Votre protégé Jore m’a perdu. Il n’y avait pas encore un mois qu’il m’avait juré que rien ne paraîtrait, qu’il ne ferait jamais rien que de mon consentement : je lui avais prêté 1,500 francs dans cette espérance ; cependant à peine suis-je à quatre-vingts lieues de Paris que j’apprends qu’on débite publiquement une édition de cet ouvrage, avec mon nom à la tête, et avec la Lettre sur Pascal. J’écris à Paris, je vais chercher mon homme, point de nouvelles. Enfin il vient chez moi, et parle à Demoulin, mais d’une façon à se faire croire coupable. Dans cet intervalle on me mande que si je ne veux pas être perdu, il faut remettre sur-le-champ l’édition à M. Rouillé. Que faire dans cette circonstance ? Irai-je être le délateur de quelqu’un ? et puis-je remettre un dépôt que je n’ai pas ?

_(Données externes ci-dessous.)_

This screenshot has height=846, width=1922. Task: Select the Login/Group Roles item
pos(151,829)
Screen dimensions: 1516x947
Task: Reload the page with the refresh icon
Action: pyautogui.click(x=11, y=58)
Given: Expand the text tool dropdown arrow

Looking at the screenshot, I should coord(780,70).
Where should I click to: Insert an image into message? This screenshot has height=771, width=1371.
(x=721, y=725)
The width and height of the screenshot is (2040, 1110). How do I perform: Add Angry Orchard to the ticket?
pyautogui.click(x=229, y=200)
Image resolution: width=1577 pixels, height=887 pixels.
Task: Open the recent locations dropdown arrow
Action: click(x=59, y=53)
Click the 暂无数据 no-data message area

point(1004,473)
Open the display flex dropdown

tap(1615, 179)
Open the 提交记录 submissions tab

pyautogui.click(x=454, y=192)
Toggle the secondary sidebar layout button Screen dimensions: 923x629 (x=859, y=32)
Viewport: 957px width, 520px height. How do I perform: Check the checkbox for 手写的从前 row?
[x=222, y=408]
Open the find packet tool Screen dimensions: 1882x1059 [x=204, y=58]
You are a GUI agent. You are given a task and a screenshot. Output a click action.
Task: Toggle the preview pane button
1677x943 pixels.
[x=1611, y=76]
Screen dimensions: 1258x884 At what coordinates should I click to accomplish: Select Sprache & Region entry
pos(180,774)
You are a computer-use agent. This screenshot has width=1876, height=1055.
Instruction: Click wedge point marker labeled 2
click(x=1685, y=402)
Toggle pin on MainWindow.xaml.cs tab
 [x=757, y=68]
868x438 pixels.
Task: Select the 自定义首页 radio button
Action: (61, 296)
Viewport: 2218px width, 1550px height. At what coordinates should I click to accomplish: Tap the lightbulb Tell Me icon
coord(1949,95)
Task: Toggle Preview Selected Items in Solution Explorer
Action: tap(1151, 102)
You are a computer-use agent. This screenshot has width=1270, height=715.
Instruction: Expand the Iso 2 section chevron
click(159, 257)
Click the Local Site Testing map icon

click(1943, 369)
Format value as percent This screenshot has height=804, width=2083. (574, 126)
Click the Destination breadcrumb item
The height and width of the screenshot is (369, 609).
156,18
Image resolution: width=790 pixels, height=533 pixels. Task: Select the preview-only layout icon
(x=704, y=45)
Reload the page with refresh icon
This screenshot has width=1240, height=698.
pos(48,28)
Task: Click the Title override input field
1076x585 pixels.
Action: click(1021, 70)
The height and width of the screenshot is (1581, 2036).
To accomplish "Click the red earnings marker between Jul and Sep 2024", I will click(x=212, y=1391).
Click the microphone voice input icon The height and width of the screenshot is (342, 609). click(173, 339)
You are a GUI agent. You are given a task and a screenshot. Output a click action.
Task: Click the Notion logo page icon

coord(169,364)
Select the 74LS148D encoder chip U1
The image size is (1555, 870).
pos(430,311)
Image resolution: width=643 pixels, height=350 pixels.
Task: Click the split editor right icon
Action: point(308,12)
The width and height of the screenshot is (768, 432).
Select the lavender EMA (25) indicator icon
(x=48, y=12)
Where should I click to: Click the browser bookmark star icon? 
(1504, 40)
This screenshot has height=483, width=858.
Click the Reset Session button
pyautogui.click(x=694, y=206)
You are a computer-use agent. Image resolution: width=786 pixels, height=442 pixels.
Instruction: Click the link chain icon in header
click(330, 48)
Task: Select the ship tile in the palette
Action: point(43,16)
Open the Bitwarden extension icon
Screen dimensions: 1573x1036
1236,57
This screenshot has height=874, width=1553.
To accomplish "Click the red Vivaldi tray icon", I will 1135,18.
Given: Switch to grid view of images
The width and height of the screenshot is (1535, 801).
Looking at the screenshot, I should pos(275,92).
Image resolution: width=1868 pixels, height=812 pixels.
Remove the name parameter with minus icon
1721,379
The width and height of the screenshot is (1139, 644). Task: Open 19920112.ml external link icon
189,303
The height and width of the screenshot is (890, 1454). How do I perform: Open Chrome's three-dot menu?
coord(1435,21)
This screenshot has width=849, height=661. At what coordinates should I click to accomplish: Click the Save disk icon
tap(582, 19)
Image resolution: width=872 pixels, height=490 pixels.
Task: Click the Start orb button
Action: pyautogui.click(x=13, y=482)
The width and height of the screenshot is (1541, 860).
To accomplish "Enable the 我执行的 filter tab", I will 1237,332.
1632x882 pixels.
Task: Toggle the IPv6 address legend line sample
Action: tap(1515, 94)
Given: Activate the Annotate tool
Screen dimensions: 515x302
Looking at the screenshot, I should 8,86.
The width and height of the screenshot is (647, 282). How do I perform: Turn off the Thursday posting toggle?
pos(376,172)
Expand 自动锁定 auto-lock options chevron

Je prends le parti d’écrire à Jore, le 2 mai, que je ne veux être ni son délateur ni son complice ; que, s’il veut se sauver et moi aussi, il faut qu’il remette entre les mains de Demoulin ce qu’il pourra trouver d’exemplaires, et apaiser au plus vite le garde des sceaux par ce sacrifice. Cependant il part une lettre de cachet le 4 mai ; je suis obligé de me cacher et de fuir ; je tombe malade en chemin ; voilà mon état : voici le remède.

Ce remède est dans votre amitié. Vous pouvez engager la femme de Jore à sacrifier cinq cents exemplaires ; ils ont assez gagné sur le reste, supposé que ce soient eux qui aient vendu l’édition. Ne pourriez-vous point alors écrire en droiture à M. Rouillé, lui dire qu’étant de vos amis depuis longtemps je vous ai prié de faire chercher à Rouen l’édition de ces Lettres ; que vous avez engagé ceux qui s’en étaient chargés à la remettre, etc. ; ou bien, voudriez-vous faire écrire le premier président[1] ? il s’en ferait honneur, et il ferait voir son zèle pour l’inquisition littéraire qu’on établit. Soit que ce fût vous, soit que ce fût le premier président, je crois que cela me ferait grand bien, si le garde des sceaux pouvait savoir, par ce canal et par une lettre écrite à M. Rouillé, que j’ai écrit à Rouen, le 2 mai, pour faire chercher l’édition, à quelque prix que ce pût être.

Je remets tout cela à votre prudence et à votre tendre amitié. Votre esprit et votre cœur sont faits pour ajouter au bonheur de ma vie quand je suis heureux, et pour être ma consolation dans mes traverses.

À présent que je vais être tranquille dans une retraite ignorée de tout le monde, nous vous enverrons sûrement des Samson et des pièces fugitives en quantité. Laissez faire, vous ne manquerez de rien, vous aurez des vers.

J’embrasse tendrement mon ami Formont et notre cher du Bourg-Theroulde. Adieu, mon aimable ami, adieu. Écrivez-moi sous l’enveloppe de l’abbé Moussinot, cloître Saint-Merry.

  1. Pontcarré.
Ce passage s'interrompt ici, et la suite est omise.